Instruction —
Please write out the passage on standardized testing again, starting with "In theory, standardized" and going on through "a score sheet.", swapping in "pupils" wherever "students" appears.

Page excerpt —
*****

Each spring, millions of publicly educated students around the country buckle down to a yearly tradition — standardized tests.
In theory, standardized tests are designed to objectively measure a student's knowledge and produce a score that compares that student to all the others who took the same test. These tests are supposed to measure how well students are being educated and identify areas where students are excelling and falling behind.
These methods are not new. Standardized tests date back decades in the United States. Most of us know about the SAT and ACT, high-stake assessments that colleges consider for admittance. Even elementary students were subjected to days of filling in tiny bubbles on a score sheet.
The whole idea of standardized testing has long been controversial, but this year the new Smarter Balanced Assessment has set the country's educational community on fire.
The implementation of Smarter Balanced is a tale of politics and protestors, federal funds and significant money to be made by the companies who develop the tests.

*****

Data rows —
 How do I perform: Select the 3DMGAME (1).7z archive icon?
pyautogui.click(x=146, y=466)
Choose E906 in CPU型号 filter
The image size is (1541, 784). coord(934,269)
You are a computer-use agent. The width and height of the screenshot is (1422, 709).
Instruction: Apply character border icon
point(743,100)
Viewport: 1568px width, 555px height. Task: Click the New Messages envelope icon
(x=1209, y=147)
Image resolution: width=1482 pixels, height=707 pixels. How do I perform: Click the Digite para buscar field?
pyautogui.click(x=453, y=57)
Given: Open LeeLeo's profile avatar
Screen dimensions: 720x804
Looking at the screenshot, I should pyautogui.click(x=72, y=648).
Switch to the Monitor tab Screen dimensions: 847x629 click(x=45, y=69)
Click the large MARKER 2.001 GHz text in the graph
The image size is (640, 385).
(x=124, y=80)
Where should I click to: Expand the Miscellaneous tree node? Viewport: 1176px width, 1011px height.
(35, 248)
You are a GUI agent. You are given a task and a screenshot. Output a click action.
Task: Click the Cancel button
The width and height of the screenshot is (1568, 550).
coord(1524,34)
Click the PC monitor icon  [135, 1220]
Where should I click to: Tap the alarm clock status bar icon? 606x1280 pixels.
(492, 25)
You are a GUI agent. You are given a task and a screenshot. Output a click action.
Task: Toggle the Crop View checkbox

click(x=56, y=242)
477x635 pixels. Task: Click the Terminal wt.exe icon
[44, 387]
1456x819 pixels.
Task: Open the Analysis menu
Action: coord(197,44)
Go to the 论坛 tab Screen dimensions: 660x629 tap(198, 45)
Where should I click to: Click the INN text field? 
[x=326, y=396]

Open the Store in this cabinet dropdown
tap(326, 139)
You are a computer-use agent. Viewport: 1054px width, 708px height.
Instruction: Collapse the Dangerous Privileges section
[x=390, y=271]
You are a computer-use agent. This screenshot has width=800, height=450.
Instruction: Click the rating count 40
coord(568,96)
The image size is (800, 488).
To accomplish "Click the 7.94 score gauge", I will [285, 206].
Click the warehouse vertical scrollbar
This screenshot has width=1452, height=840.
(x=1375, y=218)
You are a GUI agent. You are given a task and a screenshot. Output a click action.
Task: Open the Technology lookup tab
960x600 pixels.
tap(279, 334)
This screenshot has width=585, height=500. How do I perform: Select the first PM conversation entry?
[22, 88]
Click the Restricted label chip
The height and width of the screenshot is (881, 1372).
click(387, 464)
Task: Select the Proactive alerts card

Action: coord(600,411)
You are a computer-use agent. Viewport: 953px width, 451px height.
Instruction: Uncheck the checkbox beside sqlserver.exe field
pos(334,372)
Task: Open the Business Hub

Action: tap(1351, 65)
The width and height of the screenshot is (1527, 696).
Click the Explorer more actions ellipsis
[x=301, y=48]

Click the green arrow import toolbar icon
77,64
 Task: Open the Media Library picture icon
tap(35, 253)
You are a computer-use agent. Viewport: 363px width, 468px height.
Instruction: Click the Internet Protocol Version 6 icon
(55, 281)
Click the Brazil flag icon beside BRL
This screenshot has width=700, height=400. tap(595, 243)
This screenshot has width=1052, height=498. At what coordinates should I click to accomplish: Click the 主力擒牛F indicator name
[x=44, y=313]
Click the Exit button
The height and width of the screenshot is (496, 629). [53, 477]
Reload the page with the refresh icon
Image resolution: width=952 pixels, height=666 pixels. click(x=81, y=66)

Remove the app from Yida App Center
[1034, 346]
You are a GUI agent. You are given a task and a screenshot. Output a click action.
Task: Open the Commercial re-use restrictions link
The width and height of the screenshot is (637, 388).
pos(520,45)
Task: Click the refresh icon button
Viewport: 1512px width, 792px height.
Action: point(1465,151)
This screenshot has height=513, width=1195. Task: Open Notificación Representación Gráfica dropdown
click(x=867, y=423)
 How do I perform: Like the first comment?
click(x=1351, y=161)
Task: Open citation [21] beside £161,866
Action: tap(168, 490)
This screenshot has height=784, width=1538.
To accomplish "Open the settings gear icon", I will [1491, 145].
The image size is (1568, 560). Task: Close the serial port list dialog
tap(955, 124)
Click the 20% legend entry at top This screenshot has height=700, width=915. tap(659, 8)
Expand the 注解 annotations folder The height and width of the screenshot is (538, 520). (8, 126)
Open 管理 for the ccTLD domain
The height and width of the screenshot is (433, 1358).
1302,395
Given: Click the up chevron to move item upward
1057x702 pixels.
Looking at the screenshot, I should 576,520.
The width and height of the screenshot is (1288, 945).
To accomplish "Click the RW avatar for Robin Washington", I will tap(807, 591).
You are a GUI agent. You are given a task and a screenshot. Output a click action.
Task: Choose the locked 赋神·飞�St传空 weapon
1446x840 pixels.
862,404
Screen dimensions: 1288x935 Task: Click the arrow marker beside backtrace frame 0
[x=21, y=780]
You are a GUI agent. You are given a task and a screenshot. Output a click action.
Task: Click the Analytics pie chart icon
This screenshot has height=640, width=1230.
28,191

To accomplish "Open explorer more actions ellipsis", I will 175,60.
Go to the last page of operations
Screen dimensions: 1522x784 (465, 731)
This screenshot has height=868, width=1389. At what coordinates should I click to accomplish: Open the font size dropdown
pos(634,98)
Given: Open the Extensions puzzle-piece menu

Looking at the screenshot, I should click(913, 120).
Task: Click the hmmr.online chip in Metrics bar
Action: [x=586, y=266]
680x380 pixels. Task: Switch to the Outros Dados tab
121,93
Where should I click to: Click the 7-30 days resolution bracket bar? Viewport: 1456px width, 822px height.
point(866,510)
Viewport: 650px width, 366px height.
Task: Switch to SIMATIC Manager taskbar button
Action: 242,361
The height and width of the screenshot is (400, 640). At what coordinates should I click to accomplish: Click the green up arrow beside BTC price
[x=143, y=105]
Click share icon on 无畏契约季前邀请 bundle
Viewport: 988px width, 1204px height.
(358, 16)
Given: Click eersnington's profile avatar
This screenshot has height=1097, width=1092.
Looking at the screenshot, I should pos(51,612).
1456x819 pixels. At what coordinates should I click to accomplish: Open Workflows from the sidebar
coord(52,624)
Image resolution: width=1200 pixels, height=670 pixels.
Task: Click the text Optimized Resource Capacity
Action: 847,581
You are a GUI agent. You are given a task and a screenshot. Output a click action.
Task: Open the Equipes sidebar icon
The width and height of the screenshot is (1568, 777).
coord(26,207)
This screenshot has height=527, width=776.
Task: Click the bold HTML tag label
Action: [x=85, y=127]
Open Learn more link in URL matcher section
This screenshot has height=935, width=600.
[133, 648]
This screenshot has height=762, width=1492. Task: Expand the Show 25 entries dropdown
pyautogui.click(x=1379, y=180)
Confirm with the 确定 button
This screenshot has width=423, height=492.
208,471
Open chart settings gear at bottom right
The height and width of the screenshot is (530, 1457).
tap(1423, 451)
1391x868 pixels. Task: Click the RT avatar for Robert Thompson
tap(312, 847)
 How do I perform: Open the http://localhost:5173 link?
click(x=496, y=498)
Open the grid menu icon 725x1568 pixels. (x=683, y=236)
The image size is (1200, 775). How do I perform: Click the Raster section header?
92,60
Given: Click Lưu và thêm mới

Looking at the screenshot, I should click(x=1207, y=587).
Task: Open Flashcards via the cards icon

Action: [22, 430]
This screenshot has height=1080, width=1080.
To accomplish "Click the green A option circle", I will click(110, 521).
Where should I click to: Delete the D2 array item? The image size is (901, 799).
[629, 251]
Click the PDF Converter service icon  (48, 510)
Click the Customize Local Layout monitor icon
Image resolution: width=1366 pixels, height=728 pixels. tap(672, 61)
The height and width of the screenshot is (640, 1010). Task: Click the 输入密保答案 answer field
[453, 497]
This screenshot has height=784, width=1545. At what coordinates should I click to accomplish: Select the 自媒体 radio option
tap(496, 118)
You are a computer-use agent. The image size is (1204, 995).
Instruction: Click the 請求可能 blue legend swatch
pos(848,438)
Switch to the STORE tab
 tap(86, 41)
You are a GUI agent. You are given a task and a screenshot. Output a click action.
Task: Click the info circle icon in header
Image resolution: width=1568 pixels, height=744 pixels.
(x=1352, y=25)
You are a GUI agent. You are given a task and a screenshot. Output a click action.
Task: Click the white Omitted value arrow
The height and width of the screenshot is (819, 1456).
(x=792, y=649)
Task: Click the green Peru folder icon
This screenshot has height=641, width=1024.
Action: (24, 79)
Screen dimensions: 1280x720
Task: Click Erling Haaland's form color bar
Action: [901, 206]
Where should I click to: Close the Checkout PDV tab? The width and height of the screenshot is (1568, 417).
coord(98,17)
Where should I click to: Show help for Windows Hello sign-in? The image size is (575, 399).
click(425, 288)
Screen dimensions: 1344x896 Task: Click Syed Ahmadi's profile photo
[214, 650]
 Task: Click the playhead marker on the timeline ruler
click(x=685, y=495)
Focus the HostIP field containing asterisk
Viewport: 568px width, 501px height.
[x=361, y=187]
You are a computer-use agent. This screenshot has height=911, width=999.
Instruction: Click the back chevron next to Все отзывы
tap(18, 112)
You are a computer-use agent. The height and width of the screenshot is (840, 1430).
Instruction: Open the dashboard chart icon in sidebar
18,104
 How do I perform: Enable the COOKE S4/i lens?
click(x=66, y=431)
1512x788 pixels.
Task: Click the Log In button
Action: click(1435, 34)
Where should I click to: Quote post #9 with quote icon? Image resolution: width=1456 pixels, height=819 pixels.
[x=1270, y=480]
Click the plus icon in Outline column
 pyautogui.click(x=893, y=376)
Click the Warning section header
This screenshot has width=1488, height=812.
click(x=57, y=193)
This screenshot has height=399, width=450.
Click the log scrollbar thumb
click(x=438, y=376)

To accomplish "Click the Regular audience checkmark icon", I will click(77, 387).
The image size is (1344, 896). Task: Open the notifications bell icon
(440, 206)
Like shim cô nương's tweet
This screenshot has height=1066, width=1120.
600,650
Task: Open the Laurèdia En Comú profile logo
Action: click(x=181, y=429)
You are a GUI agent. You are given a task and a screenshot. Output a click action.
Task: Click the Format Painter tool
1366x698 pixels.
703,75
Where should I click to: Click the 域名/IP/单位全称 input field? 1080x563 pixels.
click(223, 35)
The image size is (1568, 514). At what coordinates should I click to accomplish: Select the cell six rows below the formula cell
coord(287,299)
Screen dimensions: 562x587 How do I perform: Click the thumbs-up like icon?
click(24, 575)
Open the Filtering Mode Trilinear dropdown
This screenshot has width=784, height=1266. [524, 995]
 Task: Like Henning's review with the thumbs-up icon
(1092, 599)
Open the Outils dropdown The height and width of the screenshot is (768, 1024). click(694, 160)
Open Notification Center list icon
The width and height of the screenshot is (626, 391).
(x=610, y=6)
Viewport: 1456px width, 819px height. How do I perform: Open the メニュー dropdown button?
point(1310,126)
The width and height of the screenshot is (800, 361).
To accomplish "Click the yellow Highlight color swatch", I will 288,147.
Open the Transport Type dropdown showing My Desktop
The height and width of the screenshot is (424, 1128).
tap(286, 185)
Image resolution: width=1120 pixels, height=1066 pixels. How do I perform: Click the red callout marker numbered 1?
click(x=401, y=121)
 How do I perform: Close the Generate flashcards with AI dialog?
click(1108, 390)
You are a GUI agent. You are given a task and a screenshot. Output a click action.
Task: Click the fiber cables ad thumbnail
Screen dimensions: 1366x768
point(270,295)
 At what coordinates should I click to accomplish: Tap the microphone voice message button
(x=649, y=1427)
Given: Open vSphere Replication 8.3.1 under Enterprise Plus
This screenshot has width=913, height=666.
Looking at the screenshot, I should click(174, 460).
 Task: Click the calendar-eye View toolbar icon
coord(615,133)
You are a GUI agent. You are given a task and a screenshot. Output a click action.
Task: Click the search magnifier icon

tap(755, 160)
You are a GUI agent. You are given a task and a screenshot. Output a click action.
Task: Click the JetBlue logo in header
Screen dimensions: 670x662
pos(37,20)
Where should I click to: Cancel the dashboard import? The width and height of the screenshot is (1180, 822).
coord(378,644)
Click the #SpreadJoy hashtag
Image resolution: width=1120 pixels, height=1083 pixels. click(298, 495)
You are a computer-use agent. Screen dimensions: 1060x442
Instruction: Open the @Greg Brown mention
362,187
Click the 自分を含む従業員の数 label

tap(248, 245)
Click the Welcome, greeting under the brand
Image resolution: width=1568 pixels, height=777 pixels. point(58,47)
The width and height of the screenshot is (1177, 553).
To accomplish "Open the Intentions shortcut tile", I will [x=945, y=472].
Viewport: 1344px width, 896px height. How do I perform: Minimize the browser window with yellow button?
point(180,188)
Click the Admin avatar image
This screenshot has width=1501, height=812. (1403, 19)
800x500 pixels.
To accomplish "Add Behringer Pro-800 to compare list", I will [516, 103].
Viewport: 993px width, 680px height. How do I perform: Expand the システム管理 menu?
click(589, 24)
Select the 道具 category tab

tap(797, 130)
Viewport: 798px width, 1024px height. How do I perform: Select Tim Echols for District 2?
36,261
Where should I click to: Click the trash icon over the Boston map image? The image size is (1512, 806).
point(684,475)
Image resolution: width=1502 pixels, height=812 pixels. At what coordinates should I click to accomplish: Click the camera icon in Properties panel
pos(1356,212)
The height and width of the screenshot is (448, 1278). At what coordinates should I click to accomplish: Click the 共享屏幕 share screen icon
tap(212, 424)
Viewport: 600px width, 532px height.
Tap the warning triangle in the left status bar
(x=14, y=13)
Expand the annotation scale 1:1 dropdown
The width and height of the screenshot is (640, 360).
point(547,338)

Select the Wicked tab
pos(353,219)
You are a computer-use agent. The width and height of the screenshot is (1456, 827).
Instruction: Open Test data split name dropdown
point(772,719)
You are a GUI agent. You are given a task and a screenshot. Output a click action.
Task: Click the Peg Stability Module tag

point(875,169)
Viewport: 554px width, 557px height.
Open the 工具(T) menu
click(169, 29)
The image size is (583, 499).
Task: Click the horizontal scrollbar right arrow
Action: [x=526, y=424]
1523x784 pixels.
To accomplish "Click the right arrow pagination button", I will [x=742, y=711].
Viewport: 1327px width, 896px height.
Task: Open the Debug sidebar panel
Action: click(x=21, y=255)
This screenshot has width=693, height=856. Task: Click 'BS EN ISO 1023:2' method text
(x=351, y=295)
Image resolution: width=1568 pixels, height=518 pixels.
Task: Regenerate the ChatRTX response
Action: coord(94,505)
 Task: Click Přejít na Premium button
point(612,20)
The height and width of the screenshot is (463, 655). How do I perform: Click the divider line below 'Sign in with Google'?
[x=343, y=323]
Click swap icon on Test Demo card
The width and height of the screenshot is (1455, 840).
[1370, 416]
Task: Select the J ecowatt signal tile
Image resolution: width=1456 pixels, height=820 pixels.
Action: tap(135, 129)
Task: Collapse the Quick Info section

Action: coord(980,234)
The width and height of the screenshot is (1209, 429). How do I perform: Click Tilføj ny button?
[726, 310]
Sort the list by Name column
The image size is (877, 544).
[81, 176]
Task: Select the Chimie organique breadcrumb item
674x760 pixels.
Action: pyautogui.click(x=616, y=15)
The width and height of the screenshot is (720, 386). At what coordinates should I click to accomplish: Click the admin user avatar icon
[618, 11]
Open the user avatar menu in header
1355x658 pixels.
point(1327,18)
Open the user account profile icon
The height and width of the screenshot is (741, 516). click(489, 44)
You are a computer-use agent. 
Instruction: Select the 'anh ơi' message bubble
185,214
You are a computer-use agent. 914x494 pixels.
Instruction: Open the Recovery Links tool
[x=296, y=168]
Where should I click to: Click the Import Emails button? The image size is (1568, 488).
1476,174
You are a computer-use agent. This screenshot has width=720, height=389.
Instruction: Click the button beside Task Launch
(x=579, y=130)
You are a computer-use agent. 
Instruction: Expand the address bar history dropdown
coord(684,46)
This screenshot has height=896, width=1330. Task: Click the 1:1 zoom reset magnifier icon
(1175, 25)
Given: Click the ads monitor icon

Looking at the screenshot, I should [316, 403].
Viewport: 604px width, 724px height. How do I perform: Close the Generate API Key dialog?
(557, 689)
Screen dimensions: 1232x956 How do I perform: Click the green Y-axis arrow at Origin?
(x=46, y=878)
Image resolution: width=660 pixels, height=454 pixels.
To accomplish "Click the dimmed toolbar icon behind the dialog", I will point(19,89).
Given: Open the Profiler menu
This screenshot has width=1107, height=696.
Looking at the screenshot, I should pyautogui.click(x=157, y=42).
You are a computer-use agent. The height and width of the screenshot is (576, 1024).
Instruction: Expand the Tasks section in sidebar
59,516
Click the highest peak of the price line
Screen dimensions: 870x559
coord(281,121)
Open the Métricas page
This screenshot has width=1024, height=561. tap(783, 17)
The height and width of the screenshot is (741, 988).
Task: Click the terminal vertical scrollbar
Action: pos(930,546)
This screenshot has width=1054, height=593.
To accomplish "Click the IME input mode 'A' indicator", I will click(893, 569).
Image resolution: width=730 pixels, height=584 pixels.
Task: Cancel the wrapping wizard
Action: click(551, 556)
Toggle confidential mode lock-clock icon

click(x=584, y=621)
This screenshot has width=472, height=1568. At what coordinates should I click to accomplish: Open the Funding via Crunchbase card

*****

Task solution —
In theory, standardized tests are designed to objectively measure a student's knowledge and produce a score that compares that student to all the others who took the same test. These tests are supposed to measure how well pupils are being educated and identify areas where pupils are excelling and falling behind.
These methods are not new. Standardized tests date back decades in the United States. Most of us know about the SAT and ACT, high-stake assessments that colleges consider for admittance. Even elementary pupils were subjected to days of filling in tiny bubbles on a score sheet.